| KUTIPAN HALAMAN |
______
Hadis-hadis ini menunjukkan bahwa jizyah tidak boleh dilihat terpisah dari keseluruhan kerangka perlindungan dan jaminan hak-hak non-Muslim. Ini bukan alat penindasan, melainkan bagian dari sistem yang bertujuan untuk menciptakan koeksistensi yang stabil di bawah kekuasaan Islam.
C. Fiqh (Yurisprudensi Islam) dan Perinciannya
Para fuqaha dari berbagai mazhab (Hanafi, Maliki, Syafi'i, Hambali) telah menguraikan rincian jizyah secara ekstensif. Meskipun ada perbedaan dalam beberapa detail, prinsip-prinsip dasarnya konsisten:
- Siapa yang Wajib Membayar Jizyah?
- Laki-laki dewasa yang merdeka dan mampu (sehat akal dan fisik).
- Non-Muslim (dari Ahli Kitab: Yahudi, Kristen, dan juga Majusi menurut sebagian besar ulama, serta kelompok lain yang menyerupainya menurut sebagian fuqaha).
- Berapa Besarnya Jizyah?
Besarnya jizyah tidak ditetapkan secara pasti dalam Al-Qur'an atau Hadis, sehingga diserahkan kepada kebijakan penguasa berdasarkan ijtihad dan kondisi setempat. Namun, ada tradisi yang menunjukkan bahwa Khalifah Umar bin Khattab menetapkan tarif berbeda berdasarkan status ekonomi:
- Orang kaya: 4 dinar emas per tahun.
______
| BARIS DATA |

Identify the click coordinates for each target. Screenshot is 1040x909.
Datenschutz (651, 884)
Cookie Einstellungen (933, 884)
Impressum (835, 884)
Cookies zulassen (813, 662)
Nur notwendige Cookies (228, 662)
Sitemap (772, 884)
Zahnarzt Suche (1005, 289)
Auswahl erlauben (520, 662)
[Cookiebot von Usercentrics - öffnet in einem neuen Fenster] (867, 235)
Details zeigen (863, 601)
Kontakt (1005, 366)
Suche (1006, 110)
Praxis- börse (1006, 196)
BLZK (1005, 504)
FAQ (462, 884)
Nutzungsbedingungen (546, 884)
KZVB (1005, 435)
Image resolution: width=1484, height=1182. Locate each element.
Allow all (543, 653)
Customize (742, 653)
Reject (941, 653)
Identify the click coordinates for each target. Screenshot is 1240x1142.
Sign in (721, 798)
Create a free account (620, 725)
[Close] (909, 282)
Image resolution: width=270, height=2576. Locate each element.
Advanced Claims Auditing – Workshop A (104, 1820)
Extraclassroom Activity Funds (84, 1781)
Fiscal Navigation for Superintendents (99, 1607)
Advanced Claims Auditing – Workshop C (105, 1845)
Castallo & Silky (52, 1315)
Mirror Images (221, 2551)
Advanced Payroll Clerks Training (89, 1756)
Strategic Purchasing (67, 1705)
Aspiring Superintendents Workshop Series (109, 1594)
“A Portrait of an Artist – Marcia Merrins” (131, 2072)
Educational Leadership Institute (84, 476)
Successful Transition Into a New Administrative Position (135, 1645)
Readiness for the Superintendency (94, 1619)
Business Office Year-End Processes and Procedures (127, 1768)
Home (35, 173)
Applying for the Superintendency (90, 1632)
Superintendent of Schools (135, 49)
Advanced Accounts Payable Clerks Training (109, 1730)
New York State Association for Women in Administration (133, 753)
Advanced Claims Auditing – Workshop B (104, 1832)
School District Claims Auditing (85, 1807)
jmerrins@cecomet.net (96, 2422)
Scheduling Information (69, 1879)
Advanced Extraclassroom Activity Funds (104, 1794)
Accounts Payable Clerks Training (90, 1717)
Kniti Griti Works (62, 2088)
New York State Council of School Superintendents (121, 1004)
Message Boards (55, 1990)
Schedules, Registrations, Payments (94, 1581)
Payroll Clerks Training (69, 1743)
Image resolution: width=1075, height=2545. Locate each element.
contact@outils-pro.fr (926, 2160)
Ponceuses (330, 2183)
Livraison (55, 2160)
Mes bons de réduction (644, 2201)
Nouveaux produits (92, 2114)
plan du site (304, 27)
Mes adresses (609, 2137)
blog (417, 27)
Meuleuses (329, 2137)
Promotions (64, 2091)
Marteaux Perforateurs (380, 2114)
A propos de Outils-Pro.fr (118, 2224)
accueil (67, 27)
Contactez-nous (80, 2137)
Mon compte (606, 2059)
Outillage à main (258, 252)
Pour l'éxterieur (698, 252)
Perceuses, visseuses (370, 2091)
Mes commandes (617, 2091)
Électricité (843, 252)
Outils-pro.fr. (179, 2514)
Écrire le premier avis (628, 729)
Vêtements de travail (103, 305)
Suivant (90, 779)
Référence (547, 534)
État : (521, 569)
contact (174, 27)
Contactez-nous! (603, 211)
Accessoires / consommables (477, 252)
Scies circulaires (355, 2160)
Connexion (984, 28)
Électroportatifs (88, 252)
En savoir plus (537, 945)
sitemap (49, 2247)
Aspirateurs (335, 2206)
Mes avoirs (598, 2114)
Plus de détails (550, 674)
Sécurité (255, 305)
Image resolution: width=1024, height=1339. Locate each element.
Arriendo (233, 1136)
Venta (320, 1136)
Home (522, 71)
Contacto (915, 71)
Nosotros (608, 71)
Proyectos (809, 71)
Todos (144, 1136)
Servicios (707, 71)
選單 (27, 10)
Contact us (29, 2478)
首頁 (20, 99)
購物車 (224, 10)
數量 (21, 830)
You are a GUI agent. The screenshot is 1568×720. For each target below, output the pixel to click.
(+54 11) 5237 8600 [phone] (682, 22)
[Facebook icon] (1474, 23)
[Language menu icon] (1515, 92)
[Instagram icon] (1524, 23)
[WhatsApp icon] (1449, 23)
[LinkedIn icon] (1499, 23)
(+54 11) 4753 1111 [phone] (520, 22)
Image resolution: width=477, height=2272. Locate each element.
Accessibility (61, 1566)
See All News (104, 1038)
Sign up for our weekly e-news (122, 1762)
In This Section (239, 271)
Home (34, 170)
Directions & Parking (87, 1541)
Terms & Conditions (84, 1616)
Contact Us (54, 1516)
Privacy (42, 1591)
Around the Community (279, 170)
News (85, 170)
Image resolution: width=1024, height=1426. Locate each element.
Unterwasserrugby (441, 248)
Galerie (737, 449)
______
| TUGAS TERTULIS A |
Salin kata demi kata seluruh bagian kutipan tentang jizyah, dari "- Non-Muslim (dari" terus ke bawah sampai "menurut sebagian fuqaha).".
| TUGAS TERTULIS B |
Jawab pertanyaan berikut berdasarkan kutipan tentang jizyah:
(i) Mazhab apa saja yang disebut telah menguraikan rincian jizyah?
(ii) Siapa yang menurut tradisi menetapkan tarif jizyah berbeda berdasarkan status ekonomi?
(iii) Berapa jizyah per tahun untuk orang kaya?

| JAWABAN LATIHAN A |
- Non-Muslim (dari Ahli Kitab: Yahudi, Kristen, dan juga Majusi menurut sebagian besar ulama, serta kelompok lain yang menyerupainya menurut sebagian fuqaha).

| JAWABAN LATIHAN B |
(i) Hanafi, Maliki, Syafi'i, dan Hambali.
(ii) Khalifah Umar bin Khattab.
(iii) 4 dinar emas per tahun.